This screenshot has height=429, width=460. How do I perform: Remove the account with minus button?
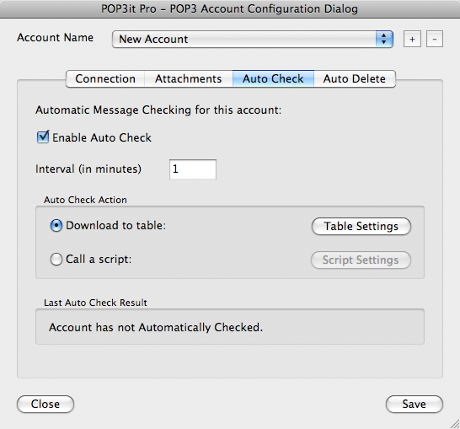(x=435, y=39)
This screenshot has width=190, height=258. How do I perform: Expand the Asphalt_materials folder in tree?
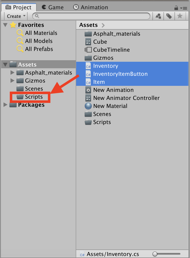click(x=13, y=73)
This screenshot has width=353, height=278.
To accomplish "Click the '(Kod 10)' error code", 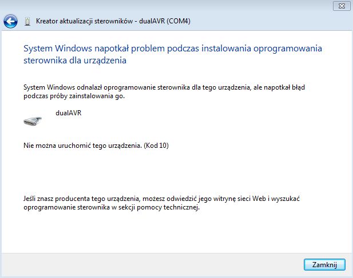I will click(x=156, y=146).
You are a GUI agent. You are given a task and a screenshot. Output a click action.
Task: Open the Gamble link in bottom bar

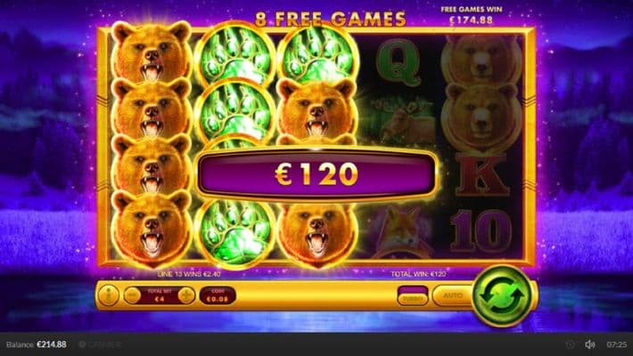[x=99, y=344]
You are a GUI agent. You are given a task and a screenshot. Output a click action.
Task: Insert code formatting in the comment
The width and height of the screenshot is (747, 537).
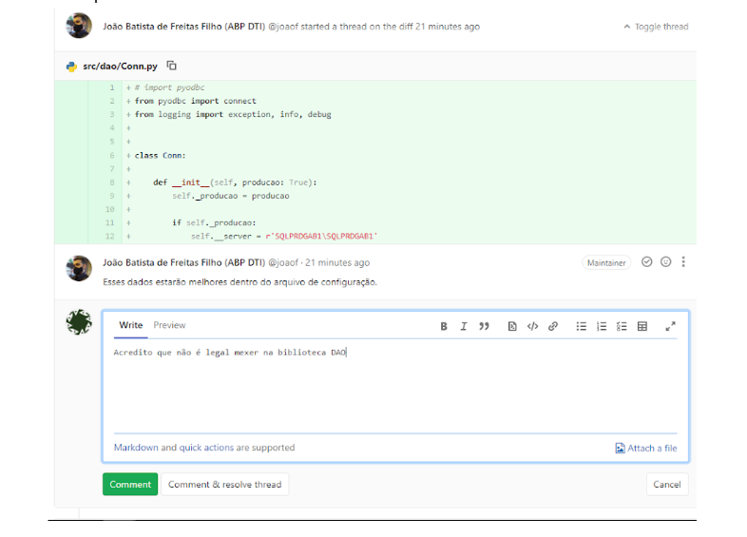pyautogui.click(x=532, y=326)
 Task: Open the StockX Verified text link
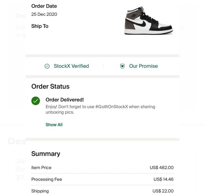pyautogui.click(x=71, y=66)
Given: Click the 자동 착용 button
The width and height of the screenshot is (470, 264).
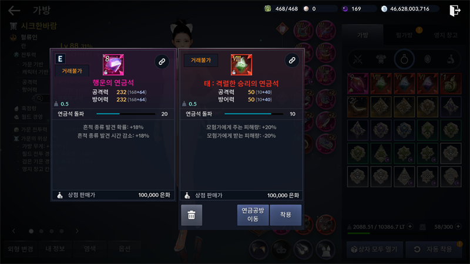Looking at the screenshot, I should point(434,249).
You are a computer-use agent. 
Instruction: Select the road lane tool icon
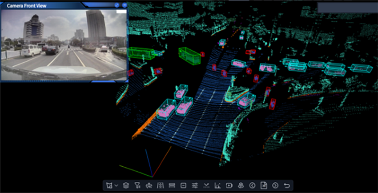(x=160, y=185)
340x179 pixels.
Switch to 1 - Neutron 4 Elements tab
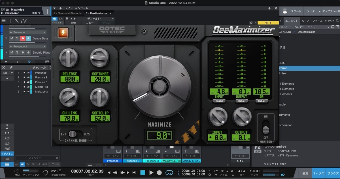pyautogui.click(x=67, y=13)
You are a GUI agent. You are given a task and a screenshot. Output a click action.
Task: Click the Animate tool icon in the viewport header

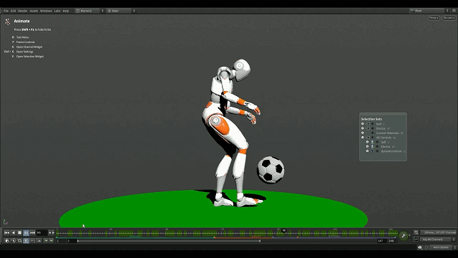coord(8,22)
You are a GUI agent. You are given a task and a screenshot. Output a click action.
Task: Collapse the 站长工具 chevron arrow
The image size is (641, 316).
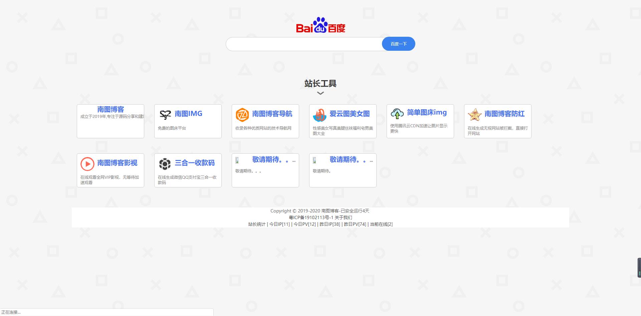pyautogui.click(x=321, y=93)
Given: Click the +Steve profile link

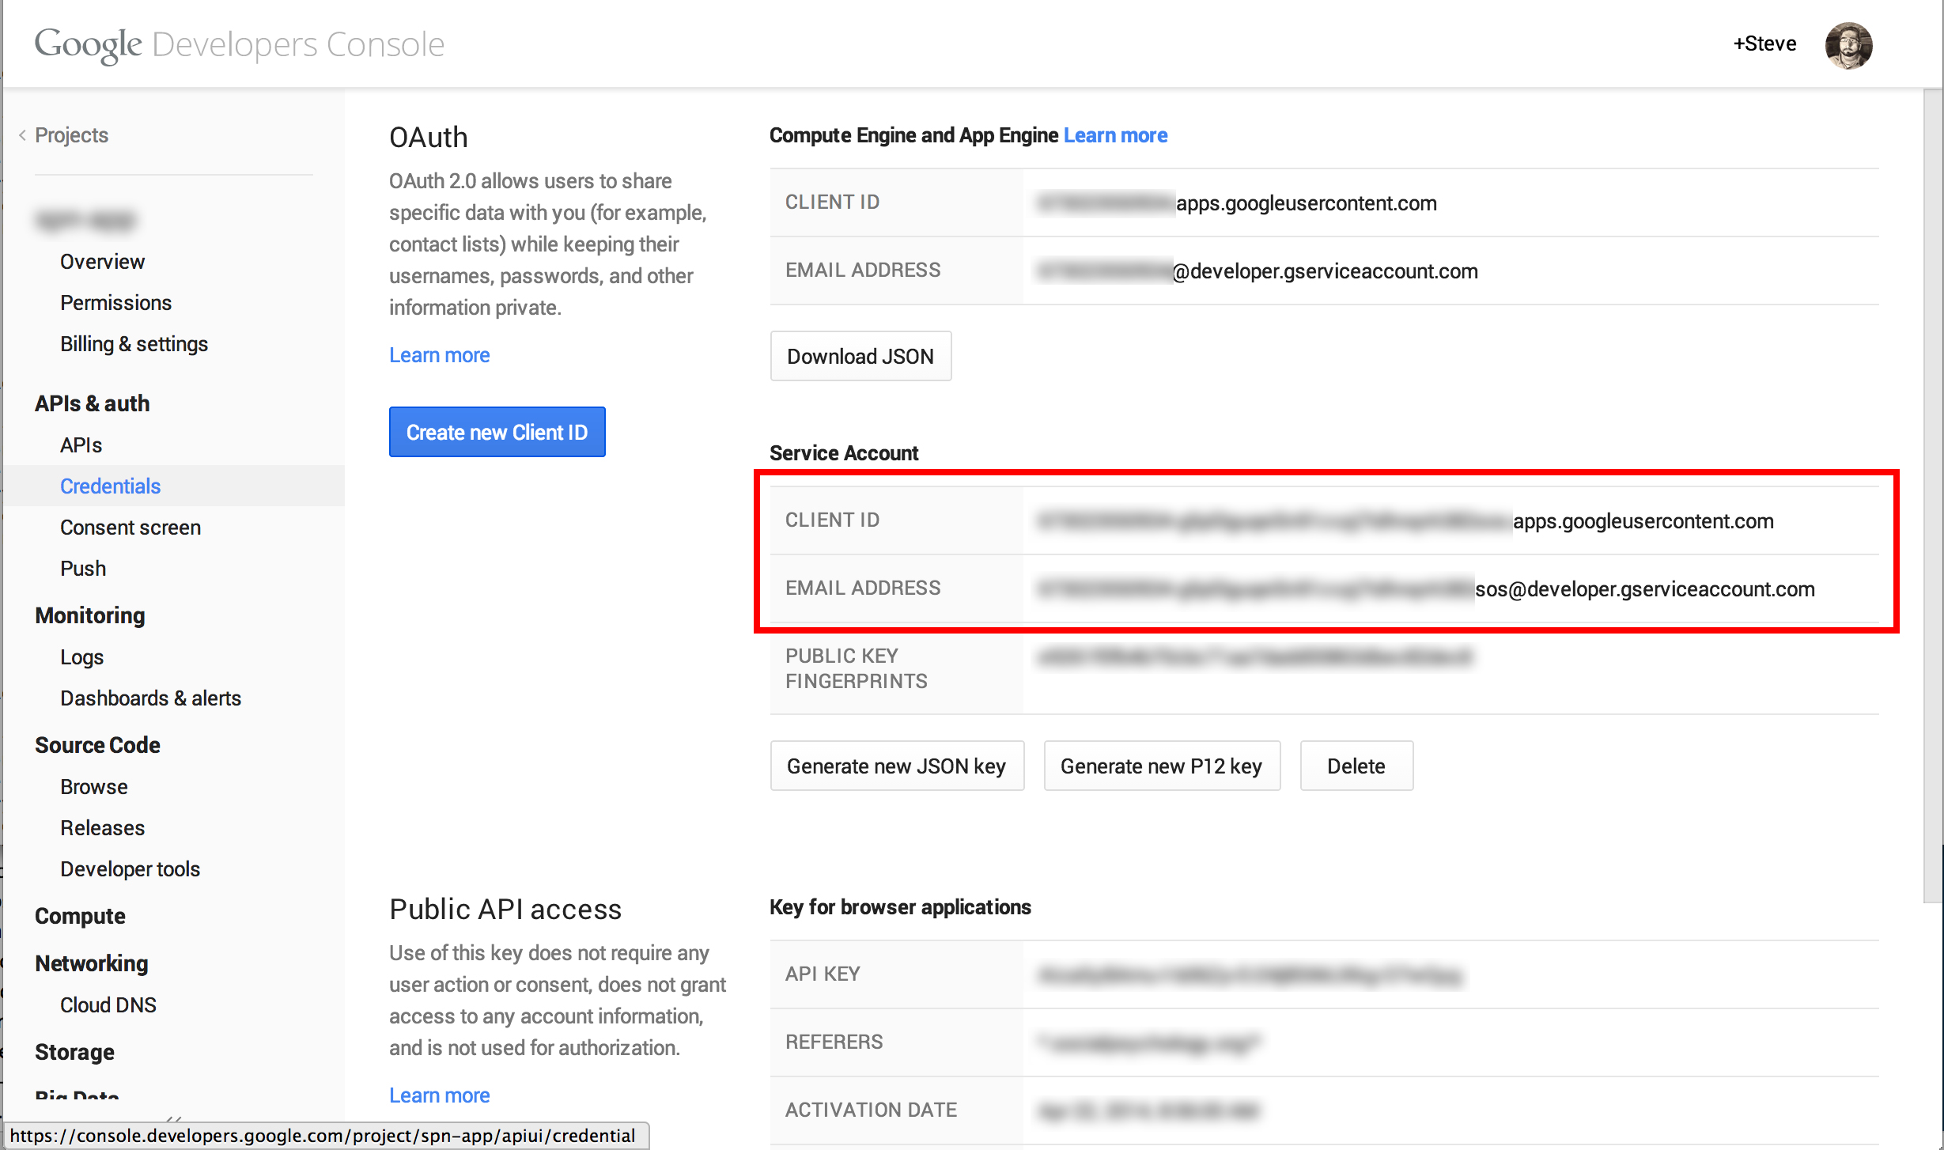Looking at the screenshot, I should coord(1764,44).
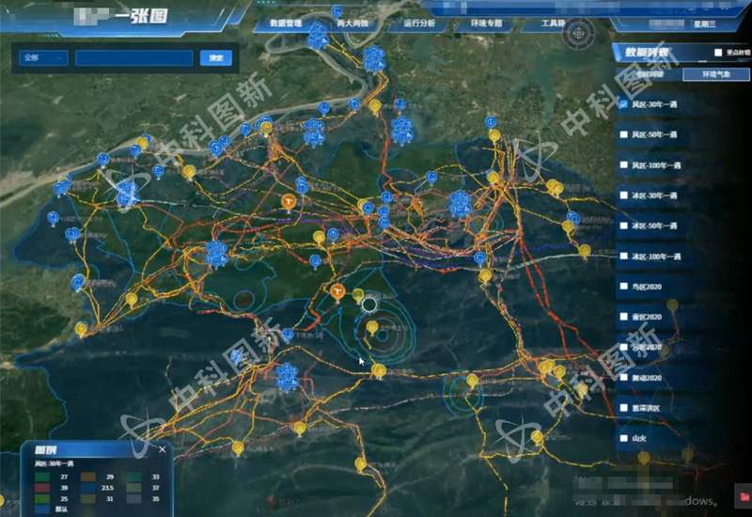Screen dimensions: 752x517
Task: Open the 数据管理 menu
Action: 286,22

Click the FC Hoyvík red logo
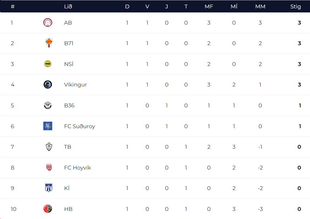[49, 167]
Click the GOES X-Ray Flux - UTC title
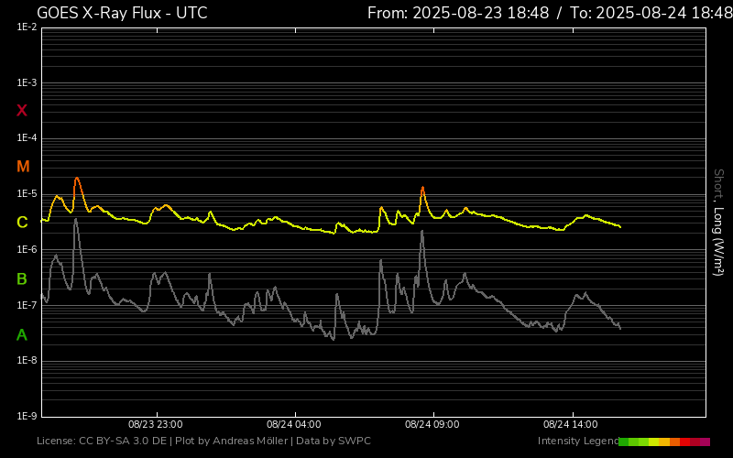 (122, 13)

********************

TASK INSTRUCTIONS:
In the data, from the line containing "Given: Click the +Steve profile link" through the end, inclusive, replace "title" with "heading" and give those lines again with nothing else changed, leaving out the pictures.

REPLY TO THE EXERCISE:
Given: Click the +Steve profile link

Looking at the screenshot, I should coord(1764,44).
Screen dimensions: 752x517
Task: Open the 数据管理 menu
Action: 286,22

Click the FC Hoyvík red logo
[49, 167]
Click the GOES X-Ray Flux - UTC heading
 (122, 13)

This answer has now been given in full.